These little rice balls are warm and chewy and salty and altogether nice. They are included as an hors d’oeuvre in the menu for A little Italian lunch.
Crispy Rice Balls
- 2 cups of cooked rice, leftover is fine
- 1 cup of water
- 3 Tablespoons of heavy cream
- 1 egg
- 1/4 cup of onion, minced
- 1/4 cup of parsley, chopped
- 1 green onion, chopped fine
- 1 teaspoon baking powder
- 4 Tablespoons Parmesan, grated
- 1/4 cup of flour
- 1 teaspoon of salt
- Peanut oil for shallow frying
- Salt and chopped parsley or a branch of some other fresh herb for garnish
- Mix the rice and water and simmer gently until the water is evaporated.
- Mix the rice with the cream, egg, onion, green onion, parsley, baking powder, Parmesan, flour and salt. (With these proportions the mixture will proably form small balls easily, but if not, add a little more flour.)
- Flour your hands and form the mixture into small balls (about golf-ball size). Arrange these on a plate or baking pan and heat about 1-inch of peanut oil in a heavy-bottomed pan or casserole.
- Shallow fry the rice balls, 5 or 6 at a time, turning them occasionally so that they brown evenly.
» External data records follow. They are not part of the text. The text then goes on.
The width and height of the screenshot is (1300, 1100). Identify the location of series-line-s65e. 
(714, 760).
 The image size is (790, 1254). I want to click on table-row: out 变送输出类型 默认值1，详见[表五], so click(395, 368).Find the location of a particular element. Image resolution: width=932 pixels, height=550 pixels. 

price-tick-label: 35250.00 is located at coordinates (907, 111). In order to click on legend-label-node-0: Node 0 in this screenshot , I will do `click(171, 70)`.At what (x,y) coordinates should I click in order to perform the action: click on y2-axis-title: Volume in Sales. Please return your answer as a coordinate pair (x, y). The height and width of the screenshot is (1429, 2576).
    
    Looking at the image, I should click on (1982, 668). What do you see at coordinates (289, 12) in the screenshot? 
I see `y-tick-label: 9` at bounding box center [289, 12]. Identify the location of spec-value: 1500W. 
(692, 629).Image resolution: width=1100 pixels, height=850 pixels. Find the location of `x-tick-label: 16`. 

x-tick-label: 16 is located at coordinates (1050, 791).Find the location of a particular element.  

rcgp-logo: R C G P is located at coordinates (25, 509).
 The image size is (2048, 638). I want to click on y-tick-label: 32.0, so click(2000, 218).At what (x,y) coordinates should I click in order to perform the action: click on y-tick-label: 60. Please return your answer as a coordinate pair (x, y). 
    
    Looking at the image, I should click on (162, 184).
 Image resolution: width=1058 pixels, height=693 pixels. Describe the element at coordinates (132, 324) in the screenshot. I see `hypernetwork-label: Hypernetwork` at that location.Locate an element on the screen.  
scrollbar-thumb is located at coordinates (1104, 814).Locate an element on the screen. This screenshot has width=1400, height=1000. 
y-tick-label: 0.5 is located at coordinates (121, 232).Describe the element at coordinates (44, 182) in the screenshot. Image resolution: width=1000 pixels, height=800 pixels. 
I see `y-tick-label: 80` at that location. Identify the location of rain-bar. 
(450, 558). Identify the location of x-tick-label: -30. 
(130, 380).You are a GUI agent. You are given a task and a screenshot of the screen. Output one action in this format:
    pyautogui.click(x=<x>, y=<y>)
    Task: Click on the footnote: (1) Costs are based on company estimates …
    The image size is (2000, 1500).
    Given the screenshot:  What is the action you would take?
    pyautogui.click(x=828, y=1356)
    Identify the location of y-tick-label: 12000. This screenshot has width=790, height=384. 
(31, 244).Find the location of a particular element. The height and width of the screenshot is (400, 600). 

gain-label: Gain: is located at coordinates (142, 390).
Take your time. These don’t require any tricky deep-frying techniques in order to turn out well.
- If you are making these right before your guests arrive, drain them and arrange them on a baking sheet to be briefly reheated before serving. Serve them sprinkled with salt garnished with some more chopped parsley, or a branch of some other fresh herb. A bowl of oily black olives is nice alongside them, too.
- You can make these a day ahead and reheat them right before serving. They crisp up and taste as though they were freshly made.